You've brought up this point before, and I'm not sure I buy the implicit premise. Specifically, your assumption is that
(a) boys want pretty girls and
(b) girls want pretty boys.
I think (a) is largely true. (Yeah, the world is a big place, you know ten guys who care only about the size of a woman's heart, blah blah.) I am far less convinced that (b) is true. Of course girls want boys are intelligent, wealthy, kind, have a great sense of humor, can cook, are artistic, can win triathlons, etc, etc, and, by the way, are also attractive. But in the real world, they don't get someone with all those qualities, so they have to compromise between them. My experience is certainly that if other qualities like kindness and intelligence and a sense of humor are high, they can be substantially more flexible on appearance than guys in a similar situation.

Now none of this denies your points. It may be that, even when "ugly men" is replaced by "men who are pricks", what you are saying holds true. But I'd have to see it scientifically tested to believe it. We can all see whether guys chatting up girls are ugly; what we can't see so easily is whether they have decent personalities or not.

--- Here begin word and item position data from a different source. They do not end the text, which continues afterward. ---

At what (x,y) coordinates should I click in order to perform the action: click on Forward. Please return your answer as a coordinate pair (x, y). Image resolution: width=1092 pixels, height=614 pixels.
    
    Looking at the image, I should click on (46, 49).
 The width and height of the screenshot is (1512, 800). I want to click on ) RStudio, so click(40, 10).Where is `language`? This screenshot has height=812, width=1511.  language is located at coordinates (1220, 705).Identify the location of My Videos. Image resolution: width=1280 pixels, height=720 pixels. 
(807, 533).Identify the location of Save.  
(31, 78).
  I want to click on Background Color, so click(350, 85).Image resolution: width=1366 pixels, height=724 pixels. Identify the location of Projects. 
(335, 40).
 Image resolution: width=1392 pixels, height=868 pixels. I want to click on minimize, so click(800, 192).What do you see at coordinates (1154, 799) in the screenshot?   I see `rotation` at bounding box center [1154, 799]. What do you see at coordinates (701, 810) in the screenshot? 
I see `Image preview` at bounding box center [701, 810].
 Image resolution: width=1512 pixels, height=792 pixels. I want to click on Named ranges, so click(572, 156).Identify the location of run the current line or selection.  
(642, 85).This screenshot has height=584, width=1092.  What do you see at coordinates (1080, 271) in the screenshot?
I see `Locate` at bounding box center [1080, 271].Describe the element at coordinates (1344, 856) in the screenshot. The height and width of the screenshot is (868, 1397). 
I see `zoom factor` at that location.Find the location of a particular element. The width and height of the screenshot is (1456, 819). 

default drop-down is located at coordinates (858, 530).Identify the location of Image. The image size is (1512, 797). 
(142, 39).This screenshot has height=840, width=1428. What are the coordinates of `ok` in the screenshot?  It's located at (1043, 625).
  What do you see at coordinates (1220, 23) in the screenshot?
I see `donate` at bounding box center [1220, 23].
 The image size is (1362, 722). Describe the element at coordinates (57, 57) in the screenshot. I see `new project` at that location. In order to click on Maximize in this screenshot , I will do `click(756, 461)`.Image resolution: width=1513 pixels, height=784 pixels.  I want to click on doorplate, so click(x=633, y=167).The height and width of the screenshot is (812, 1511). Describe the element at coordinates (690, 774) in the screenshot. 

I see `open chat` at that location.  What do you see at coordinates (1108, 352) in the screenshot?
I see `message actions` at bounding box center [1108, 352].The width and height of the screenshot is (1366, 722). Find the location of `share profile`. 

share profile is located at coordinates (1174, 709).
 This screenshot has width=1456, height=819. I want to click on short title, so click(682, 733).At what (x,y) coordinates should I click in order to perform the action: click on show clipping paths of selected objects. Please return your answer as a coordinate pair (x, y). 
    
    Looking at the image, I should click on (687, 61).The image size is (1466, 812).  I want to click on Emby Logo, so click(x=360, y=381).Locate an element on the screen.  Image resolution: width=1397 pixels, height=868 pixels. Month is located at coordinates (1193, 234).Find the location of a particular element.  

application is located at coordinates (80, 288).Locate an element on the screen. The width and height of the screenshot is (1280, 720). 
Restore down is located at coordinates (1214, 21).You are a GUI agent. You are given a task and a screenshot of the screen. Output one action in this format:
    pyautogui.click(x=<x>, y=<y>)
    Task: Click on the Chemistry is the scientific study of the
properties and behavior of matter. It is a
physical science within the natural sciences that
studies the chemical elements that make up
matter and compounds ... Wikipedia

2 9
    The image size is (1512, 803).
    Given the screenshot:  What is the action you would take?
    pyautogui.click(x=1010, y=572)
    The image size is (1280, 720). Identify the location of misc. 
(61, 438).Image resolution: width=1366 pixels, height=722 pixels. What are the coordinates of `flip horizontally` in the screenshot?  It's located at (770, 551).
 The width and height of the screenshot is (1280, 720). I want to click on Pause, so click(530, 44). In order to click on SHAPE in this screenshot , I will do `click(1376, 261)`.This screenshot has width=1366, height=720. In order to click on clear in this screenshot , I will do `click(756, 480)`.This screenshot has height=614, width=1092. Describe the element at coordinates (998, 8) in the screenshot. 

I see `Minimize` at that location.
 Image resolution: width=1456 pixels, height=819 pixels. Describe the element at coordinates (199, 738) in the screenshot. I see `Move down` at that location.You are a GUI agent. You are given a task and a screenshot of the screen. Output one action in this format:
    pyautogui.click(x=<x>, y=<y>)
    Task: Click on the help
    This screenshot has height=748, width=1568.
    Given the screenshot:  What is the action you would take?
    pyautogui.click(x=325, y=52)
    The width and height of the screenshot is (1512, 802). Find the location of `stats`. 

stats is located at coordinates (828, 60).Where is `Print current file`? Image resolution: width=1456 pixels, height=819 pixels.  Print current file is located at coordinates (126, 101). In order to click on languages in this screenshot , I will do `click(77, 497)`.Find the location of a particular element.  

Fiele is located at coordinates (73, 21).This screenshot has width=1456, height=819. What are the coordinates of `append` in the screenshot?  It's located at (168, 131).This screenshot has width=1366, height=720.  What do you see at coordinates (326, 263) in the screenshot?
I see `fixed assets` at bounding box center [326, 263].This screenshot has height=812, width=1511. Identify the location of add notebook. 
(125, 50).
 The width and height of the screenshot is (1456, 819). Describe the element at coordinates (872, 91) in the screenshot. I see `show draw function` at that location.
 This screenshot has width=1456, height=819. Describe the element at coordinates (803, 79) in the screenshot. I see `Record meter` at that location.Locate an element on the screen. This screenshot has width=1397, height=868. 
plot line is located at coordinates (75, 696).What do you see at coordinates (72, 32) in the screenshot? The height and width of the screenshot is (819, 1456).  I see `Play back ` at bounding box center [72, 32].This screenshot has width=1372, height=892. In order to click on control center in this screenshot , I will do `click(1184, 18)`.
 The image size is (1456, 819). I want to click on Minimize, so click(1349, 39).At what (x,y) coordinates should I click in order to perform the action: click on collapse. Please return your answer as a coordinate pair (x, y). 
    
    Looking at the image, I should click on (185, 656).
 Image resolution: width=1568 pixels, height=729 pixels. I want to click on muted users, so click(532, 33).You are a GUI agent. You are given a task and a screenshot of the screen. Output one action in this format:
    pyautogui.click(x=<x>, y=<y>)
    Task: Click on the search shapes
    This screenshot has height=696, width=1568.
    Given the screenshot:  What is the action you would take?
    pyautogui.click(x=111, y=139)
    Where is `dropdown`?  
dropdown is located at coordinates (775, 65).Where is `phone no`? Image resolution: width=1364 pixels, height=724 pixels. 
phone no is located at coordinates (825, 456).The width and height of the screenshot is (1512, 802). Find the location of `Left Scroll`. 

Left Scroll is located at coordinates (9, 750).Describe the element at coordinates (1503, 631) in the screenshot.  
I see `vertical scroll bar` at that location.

The fact that Kevin Federline (who appears to possess neither looks nor personality) was able to seduce Britney Spears
(a) is merely one anecdote, and may be completely unrepresentative and
(b) may provide us with simply one more piece of evidence of the way that drugs and alcohol can *severely* imapir judgement and
(c) may indicate that Ms Spears, in spite of her looks, is not quite as desirable a catch in real life as she appears on TV; that there is a point at which, no matter how pretty a girl may be, in the eyes of a normal male her looks simply cannot fully compensate for her personality.

Marie-Therese Leukart

I would like the following information:
1. Name of Author
2. Name of Publication where this article has been published.
3. Details about the experiment conducted.
4. Is the word "Self- confidence" defined in this article? for example differentiated from "Seklf-Efficiacy"?.
5. I am searching for articles that make above distinction, for the Thesis on which I am working on. In addition I need published experiments on this subject.
6. CI am grateful for any help you can give me.

Marie-Therese leukart.

P. S.: I am an American studing in Germany.